I think that companies and industries need to worry about the environment because they cause most of the problems to it. They contaminate and people should ask them to do something about it. For example, people complain about smokers because they contaminate, but industries contaminate like one million cigarettes and nobody says anything about it. I really like organizations who do strikes against who really contaminate about environment.






Post 6: In the field

As anthropology’s student we have to do a lot of fieldwork. In my personal experience I’ve visited many placed, for example, in urban anthropology I went to Bajos de Mena, a suburb in Puente Alto, described as the most dangerous place in Santiago and in rural anthropology, I visited Llallauquén, a little town placed on the shores of Rapel’s lake. In Ethnography I went to El Golf neighborhood and I made ethnography about Plaza Perú, a very interesting square where many Peruvian maids gathered together. Finally, for Qualitative Methodology, I visited Lastarria neighborhood, a place in the core of Santiago, well known for everyone in city.



This was very interesting, because –as I said- a well-known place means you need to clear your mind and think about it as you have never visited before. Like a tourist. One of the problems of visiting a neighborhood like Lastarria is that everyone wants to tell you the marvelous things about it, but you want to know the problems, something interesting to study in. A hard thing to do in there was to make older people to trust in you, and in Lastarria many people was very old.

But one of the good things is to know what people things about themselves, but this is maybe the best thing in every fieldwork you made.
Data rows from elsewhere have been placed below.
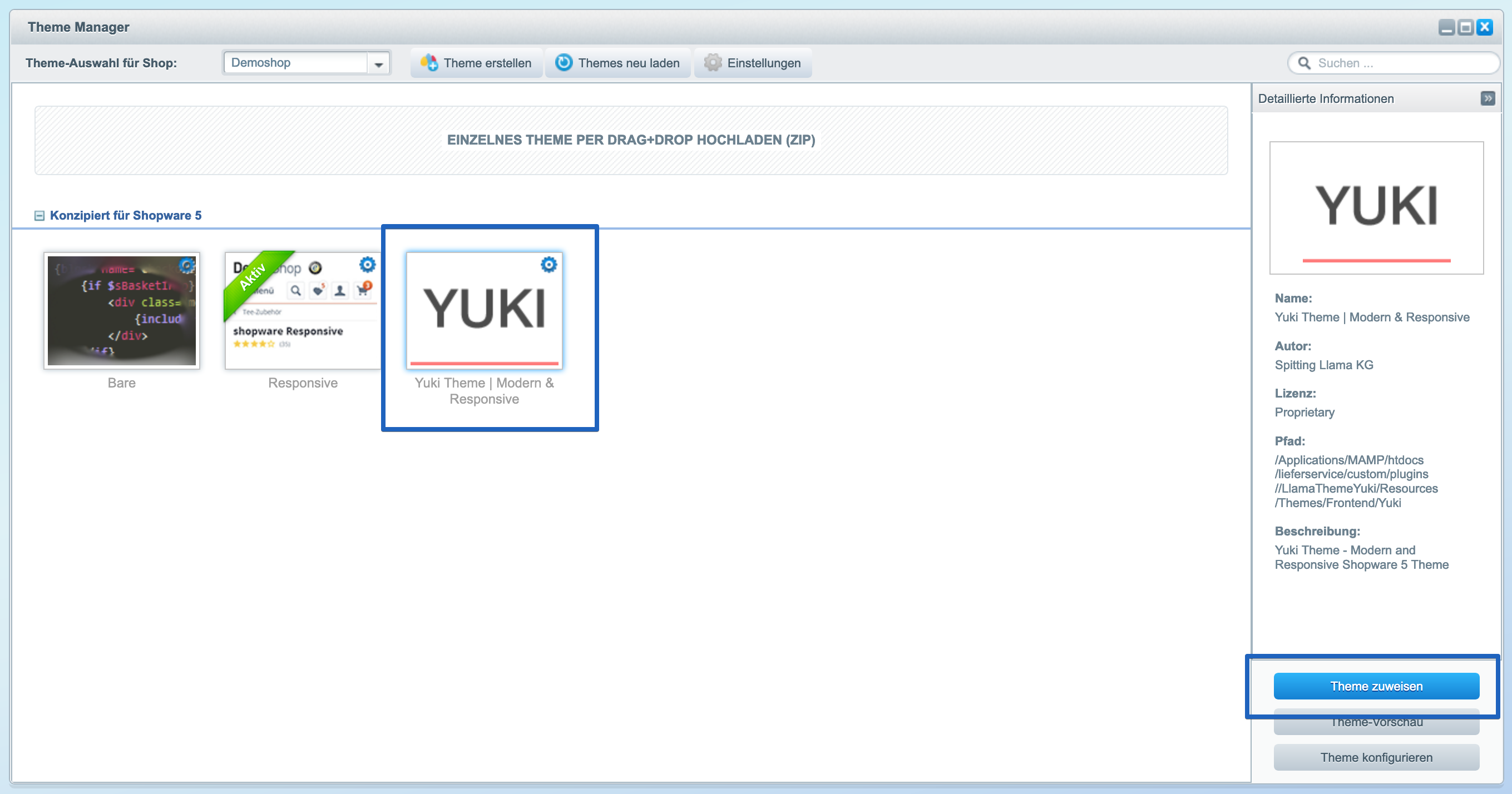1512x794 pixels.
Task: Select the Bare theme thumbnail
Action: 121,311
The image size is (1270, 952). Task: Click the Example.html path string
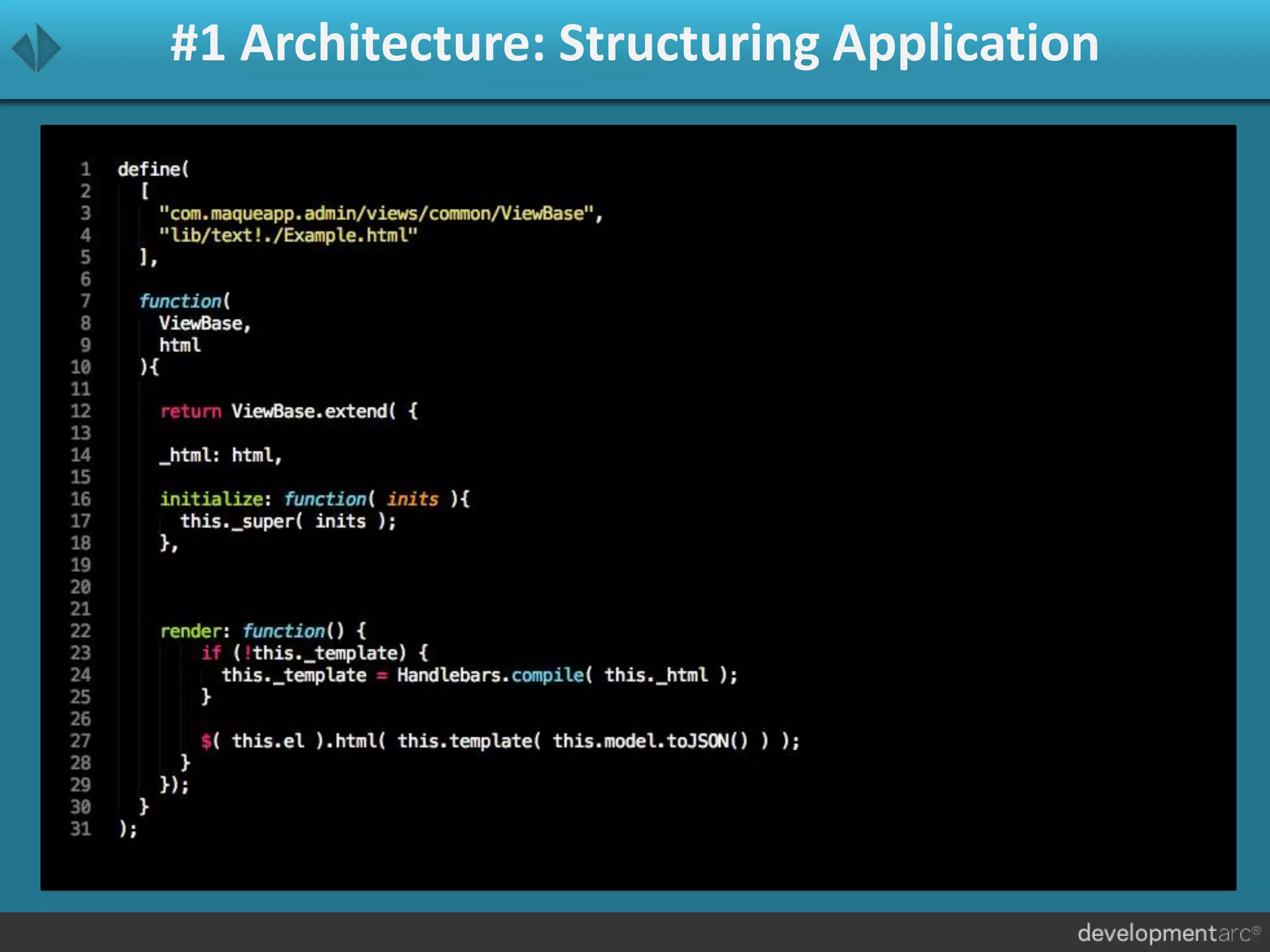[288, 236]
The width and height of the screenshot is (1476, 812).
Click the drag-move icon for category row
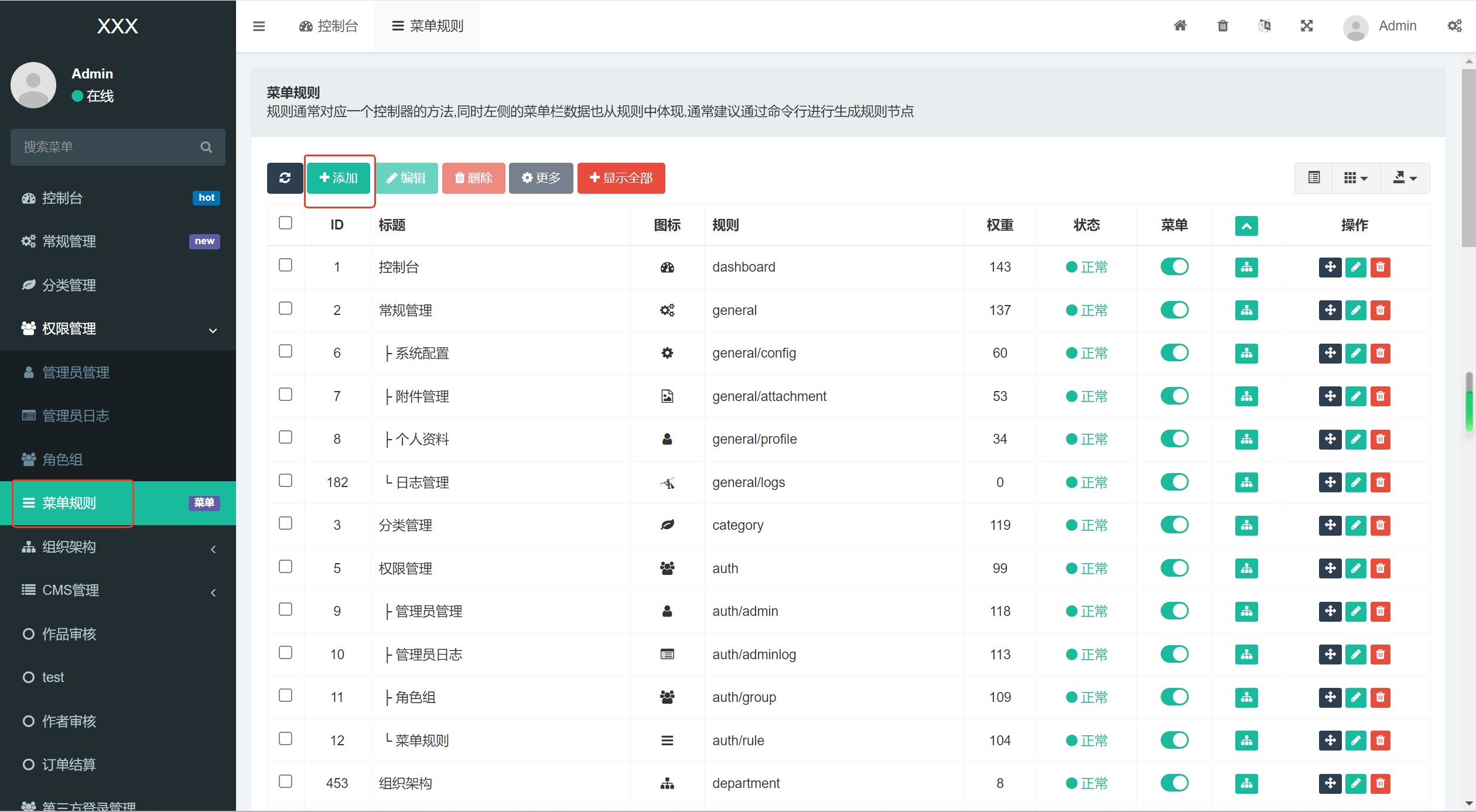(x=1330, y=525)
miércoles, 1 de octubre de 2014

Post 5: From politics to cooking

I would like to work in something related to my career. It’s not very accurate to say that I will work as an anthropologist, because it doesn’t say too much about it. I would like to know many places around the world and to write books or reports about my travels and to know different cultures and societies. Also, I would like to record on videotape my experience and to make documentaries to teach about anthropology and its ethical and methodological problems. But that is like a dream job, because I don’t know who is going to pay me for that. Travelling is expensive.


On the other hand, I would like to do a PhD in political anthropology. Political anthropology studies how do different cultures understand the social link between people. For example, countries in the world are organized by State and it controlled everything inside the country, however, they are cultures that do not follow this pattern, for example, there are cultures in Polynesia that are organized by giving and receiving gifts. This is very interesting because it teaches you that there are others kind of social organization and not only the Greek concept of politics.


If no one of them works, I’m very good at cooking and I can be a chef.


miércoles, 24 de septiembre de 2014

Post 4: Cultural shock

Since anthropology is defined as the studies of culture –in a very simple and general definition-, the anthropologist used to see everything different to their own culture as something strange and worth of being studied. From this point of view, a cultural shock can be defined as an aspect of a culture that is different from ours and cannot be understood. This is very usual when we visit another country or even, when we visit a non-urban place (as urban people) in our own country.


For example, when my family and I visited northern Argentina, my father asked for potatoes to dinner and the waiter told him that it was one potato, and my father reply that he wanted at least two of them. The waiter told him that they were big, but my father insists and when the waiter brings the dinner to the table, we realized what he meant. The potatoes were really big; my father couldn’t even eat one!


This can be funny, but there are others cultural shock that can be really hard to face. For example, my friends and I visited a non-urban place two weeks ago and the machismo was strong. The girls were sexually harassed by men. For the men it was something normal, to say things and to whistle when we walk in the town. I felt terrible because I couldn’t do a thing to prevent it.